**INSTRUCTIONS FOR THE TASK**
Echo back all of the material below word for word, keeping every line.

**MATERIAL PROVIDED**

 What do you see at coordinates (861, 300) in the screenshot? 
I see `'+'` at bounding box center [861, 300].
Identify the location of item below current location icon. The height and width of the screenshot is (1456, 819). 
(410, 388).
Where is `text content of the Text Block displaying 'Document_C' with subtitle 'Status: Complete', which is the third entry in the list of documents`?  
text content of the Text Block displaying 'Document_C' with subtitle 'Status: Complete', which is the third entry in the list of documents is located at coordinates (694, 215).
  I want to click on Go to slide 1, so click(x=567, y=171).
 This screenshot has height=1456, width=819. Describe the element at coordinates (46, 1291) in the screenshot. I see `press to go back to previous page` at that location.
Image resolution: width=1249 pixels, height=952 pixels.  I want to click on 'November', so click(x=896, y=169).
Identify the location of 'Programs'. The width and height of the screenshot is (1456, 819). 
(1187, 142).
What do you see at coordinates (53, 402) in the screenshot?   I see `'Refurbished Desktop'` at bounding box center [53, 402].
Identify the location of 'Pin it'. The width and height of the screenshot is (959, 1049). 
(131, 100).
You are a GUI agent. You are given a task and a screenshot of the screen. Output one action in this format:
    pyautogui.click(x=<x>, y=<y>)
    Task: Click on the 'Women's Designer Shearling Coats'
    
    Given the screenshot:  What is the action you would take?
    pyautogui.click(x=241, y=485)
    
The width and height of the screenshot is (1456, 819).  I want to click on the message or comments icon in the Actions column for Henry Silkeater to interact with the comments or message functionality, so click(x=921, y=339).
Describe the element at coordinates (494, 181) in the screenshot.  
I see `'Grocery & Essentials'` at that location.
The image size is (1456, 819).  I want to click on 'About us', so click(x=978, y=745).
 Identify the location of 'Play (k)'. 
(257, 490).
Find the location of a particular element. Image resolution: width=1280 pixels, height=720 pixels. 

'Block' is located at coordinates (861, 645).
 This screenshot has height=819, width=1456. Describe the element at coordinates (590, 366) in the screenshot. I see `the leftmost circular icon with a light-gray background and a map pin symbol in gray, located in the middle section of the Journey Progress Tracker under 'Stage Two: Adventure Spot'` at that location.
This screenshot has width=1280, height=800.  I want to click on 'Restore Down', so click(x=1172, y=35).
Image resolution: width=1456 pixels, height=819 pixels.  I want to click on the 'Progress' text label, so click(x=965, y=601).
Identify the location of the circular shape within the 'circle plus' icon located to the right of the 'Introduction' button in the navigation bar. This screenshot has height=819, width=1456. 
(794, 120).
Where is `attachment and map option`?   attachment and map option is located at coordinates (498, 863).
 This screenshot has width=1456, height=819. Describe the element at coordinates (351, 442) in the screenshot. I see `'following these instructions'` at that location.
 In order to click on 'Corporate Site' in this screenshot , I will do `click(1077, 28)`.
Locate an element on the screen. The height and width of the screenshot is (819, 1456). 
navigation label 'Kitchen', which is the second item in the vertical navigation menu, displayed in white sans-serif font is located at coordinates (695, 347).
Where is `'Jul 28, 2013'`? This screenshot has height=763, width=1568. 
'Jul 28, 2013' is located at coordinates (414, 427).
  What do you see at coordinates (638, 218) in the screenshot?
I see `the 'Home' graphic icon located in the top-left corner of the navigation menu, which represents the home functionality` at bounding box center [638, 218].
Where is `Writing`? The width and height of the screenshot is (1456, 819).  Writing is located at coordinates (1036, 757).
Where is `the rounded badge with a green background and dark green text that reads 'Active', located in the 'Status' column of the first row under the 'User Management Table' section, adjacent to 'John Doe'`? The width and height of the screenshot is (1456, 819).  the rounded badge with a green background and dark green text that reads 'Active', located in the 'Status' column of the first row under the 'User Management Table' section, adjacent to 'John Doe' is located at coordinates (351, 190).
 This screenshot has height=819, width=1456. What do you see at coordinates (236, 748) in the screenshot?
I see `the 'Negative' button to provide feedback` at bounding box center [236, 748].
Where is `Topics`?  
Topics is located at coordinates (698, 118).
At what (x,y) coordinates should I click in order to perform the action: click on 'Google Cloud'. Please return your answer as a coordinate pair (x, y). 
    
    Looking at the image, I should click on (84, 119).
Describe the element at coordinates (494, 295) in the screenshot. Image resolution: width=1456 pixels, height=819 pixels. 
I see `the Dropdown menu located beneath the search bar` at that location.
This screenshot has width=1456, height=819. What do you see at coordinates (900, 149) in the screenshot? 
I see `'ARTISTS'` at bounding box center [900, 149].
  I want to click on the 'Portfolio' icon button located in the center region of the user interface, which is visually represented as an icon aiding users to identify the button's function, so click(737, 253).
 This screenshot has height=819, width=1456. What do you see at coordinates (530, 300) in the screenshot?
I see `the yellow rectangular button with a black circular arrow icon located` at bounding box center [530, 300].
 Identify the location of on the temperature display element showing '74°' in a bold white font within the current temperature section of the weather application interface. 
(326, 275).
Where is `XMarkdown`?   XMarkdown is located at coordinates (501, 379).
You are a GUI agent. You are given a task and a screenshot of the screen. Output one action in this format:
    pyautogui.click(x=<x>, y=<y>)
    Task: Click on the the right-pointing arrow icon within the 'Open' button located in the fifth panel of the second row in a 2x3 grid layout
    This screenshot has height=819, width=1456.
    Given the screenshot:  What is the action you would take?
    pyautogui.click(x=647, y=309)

**EXPECTED ANSWER**
 What do you see at coordinates (861, 300) in the screenshot? 
I see `'+'` at bounding box center [861, 300].
Identify the location of item below current location icon. The height and width of the screenshot is (1456, 819). 
(410, 388).
Where is `text content of the Text Block displaying 'Document_C' with subtitle 'Status: Complete', which is the third entry in the list of documents`?  
text content of the Text Block displaying 'Document_C' with subtitle 'Status: Complete', which is the third entry in the list of documents is located at coordinates (694, 215).
  I want to click on Go to slide 1, so click(x=567, y=171).
 This screenshot has height=1456, width=819. Describe the element at coordinates (46, 1291) in the screenshot. I see `press to go back to previous page` at that location.
Image resolution: width=1249 pixels, height=952 pixels.  I want to click on 'November', so click(x=896, y=169).
Identify the location of 'Programs'. The width and height of the screenshot is (1456, 819). 
(1187, 142).
What do you see at coordinates (53, 402) in the screenshot?   I see `'Refurbished Desktop'` at bounding box center [53, 402].
Identify the location of 'Pin it'. The width and height of the screenshot is (959, 1049). 
(131, 100).
You are a GUI agent. You are given a task and a screenshot of the screen. Output one action in this format:
    pyautogui.click(x=<x>, y=<y>)
    Task: Click on the 'Women's Designer Shearling Coats'
    
    Given the screenshot:  What is the action you would take?
    pyautogui.click(x=241, y=485)
    
The width and height of the screenshot is (1456, 819).  I want to click on the message or comments icon in the Actions column for Henry Silkeater to interact with the comments or message functionality, so click(x=921, y=339).
Describe the element at coordinates (494, 181) in the screenshot.  
I see `'Grocery & Essentials'` at that location.
The image size is (1456, 819).  I want to click on 'About us', so click(x=978, y=745).
 Identify the location of 'Play (k)'. 
(257, 490).
Find the location of a particular element. Image resolution: width=1280 pixels, height=720 pixels. 

'Block' is located at coordinates (861, 645).
 This screenshot has height=819, width=1456. Describe the element at coordinates (590, 366) in the screenshot. I see `the leftmost circular icon with a light-gray background and a map pin symbol in gray, located in the middle section of the Journey Progress Tracker under 'Stage Two: Adventure Spot'` at that location.
This screenshot has width=1280, height=800.  I want to click on 'Restore Down', so click(x=1172, y=35).
Image resolution: width=1456 pixels, height=819 pixels.  I want to click on the 'Progress' text label, so click(x=965, y=601).
Identify the location of the circular shape within the 'circle plus' icon located to the right of the 'Introduction' button in the navigation bar. This screenshot has height=819, width=1456. 
(794, 120).
Where is `attachment and map option`?   attachment and map option is located at coordinates (498, 863).
 This screenshot has width=1456, height=819. Describe the element at coordinates (351, 442) in the screenshot. I see `'following these instructions'` at that location.
 In order to click on 'Corporate Site' in this screenshot , I will do `click(1077, 28)`.
Locate an element on the screen. The height and width of the screenshot is (819, 1456). 
navigation label 'Kitchen', which is the second item in the vertical navigation menu, displayed in white sans-serif font is located at coordinates (695, 347).
Where is `'Jul 28, 2013'`? This screenshot has height=763, width=1568. 
'Jul 28, 2013' is located at coordinates (414, 427).
  What do you see at coordinates (638, 218) in the screenshot?
I see `the 'Home' graphic icon located in the top-left corner of the navigation menu, which represents the home functionality` at bounding box center [638, 218].
Where is `Writing`? The width and height of the screenshot is (1456, 819).  Writing is located at coordinates (1036, 757).
Where is `the rounded badge with a green background and dark green text that reads 'Active', located in the 'Status' column of the first row under the 'User Management Table' section, adjacent to 'John Doe'`? The width and height of the screenshot is (1456, 819).  the rounded badge with a green background and dark green text that reads 'Active', located in the 'Status' column of the first row under the 'User Management Table' section, adjacent to 'John Doe' is located at coordinates (351, 190).
 This screenshot has height=819, width=1456. What do you see at coordinates (236, 748) in the screenshot?
I see `the 'Negative' button to provide feedback` at bounding box center [236, 748].
Where is `Topics`?  
Topics is located at coordinates (698, 118).
At what (x,y) coordinates should I click in order to perform the action: click on 'Google Cloud'. Please return your answer as a coordinate pair (x, y). 
    
    Looking at the image, I should click on (84, 119).
Describe the element at coordinates (494, 295) in the screenshot. Image resolution: width=1456 pixels, height=819 pixels. 
I see `the Dropdown menu located beneath the search bar` at that location.
This screenshot has width=1456, height=819. What do you see at coordinates (900, 149) in the screenshot? 
I see `'ARTISTS'` at bounding box center [900, 149].
  I want to click on the 'Portfolio' icon button located in the center region of the user interface, which is visually represented as an icon aiding users to identify the button's function, so click(737, 253).
 This screenshot has height=819, width=1456. What do you see at coordinates (530, 300) in the screenshot?
I see `the yellow rectangular button with a black circular arrow icon located` at bounding box center [530, 300].
 Identify the location of on the temperature display element showing '74°' in a bold white font within the current temperature section of the weather application interface. 
(326, 275).
Where is `XMarkdown`?   XMarkdown is located at coordinates (501, 379).
You are a GUI agent. You are given a task and a screenshot of the screen. Output one action in this format:
    pyautogui.click(x=<x>, y=<y>)
    Task: Click on the the right-pointing arrow icon within the 'Open' button located in the fifth panel of the second row in a 2x3 grid layout
    This screenshot has height=819, width=1456.
    Given the screenshot:  What is the action you would take?
    pyautogui.click(x=647, y=309)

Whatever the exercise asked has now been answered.